| CHALLENGE |
Format the records from the line containing "Image resolution: width=868" through the line containing "click(795, 785)", both included, as a JSON list of strings with one string per line and no blank lines.

| DATA ROWS |
▬▬▬

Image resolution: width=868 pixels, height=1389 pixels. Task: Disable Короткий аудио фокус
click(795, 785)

▬▬▬

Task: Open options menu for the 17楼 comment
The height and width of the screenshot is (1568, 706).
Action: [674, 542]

▬▬▬

| CORRECT RESPONSE |
[
  "Image resolution: width=868 pixels, height=1389 pixels. Task: Disable Короткий аудио фокус",
  "click(795, 785)"
]